Exercise instructions:
**1.** Rewrite the paragraph beginning "Fertility drugs have come under scrutiny" in the passage on fertility drugs and cancer risk as a brief bulleted list that keeps its main facts.
**2.** Answer these questions using the passage on fertility drugs and cancer risk:
(a) Since when have researchers published conflicting results on this connection?
(b) What do hormone receptor positive tumors depend on in order to grow and spread?
(c) Which gynecologic cancers are named as having been linked to fertility drugs?

** Opening Passage shown block **

Since the 1990s, researchers have published conflicting results about the connection between cancer risk and fertility drugs. As a result, there has been a lingering concern among women that using fertility drugs may increase their risk for later developing hormone receptor positive cancers. Hormone receptor positive tumors consist of cells that express receptors for certain hormones such as estrogen or progesterone, but are most commonly known as estrogen receptor tumors. These types of tumors depend on the presence of estrogen in order to grow and spread throughout the body, making the risk for gynecologic cancers cause for concern in some women undergoing IVF treatment.

Fertility drugs have come under scrutiny because they stimulate hyper-ovulation, meaning they cause a woman’s body to produce more eggs. They have been linked to certain gynecologic cancers, such as breast and ovarian cancer. One reason research published in the 1990s may have suggested a link between fertility drugs and cancer risk, is due to the drugs that were being prescribed 20 years ago. Researchers have also blamed the mixed nature of the findings on the studies’ relatively short length, or on including women who have not given birth as they are known to have an increased risk of some cancers.

** Closing Passage shown block **
** Opening Stored data block **

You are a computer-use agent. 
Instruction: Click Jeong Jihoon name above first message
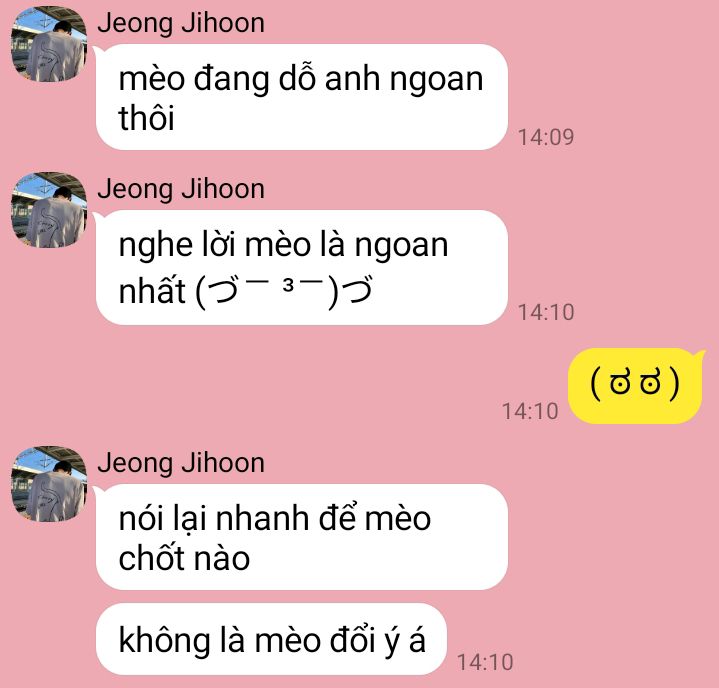coord(181,23)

** Closing Stored data block **

List of solutions:
**1.**
- Fertility drugs are under scrutiny because they stimulate hyper-ovulation, causing a woman's body to produce more eggs.
- They have been linked to gynecologic cancers such as breast and ovarian cancer.
- Research from the 1990s may have suggested a link because of the drugs prescribed 20 years ago.
- Researchers also attribute the mixed findings to the studies' relatively short length or to the inclusion of women who have not given birth, who are known to have an increased risk of some cancers.

**2.**
(a) Since the 1990s.
(b) The presence of estrogen.
(c) Breast and ovarian cancer.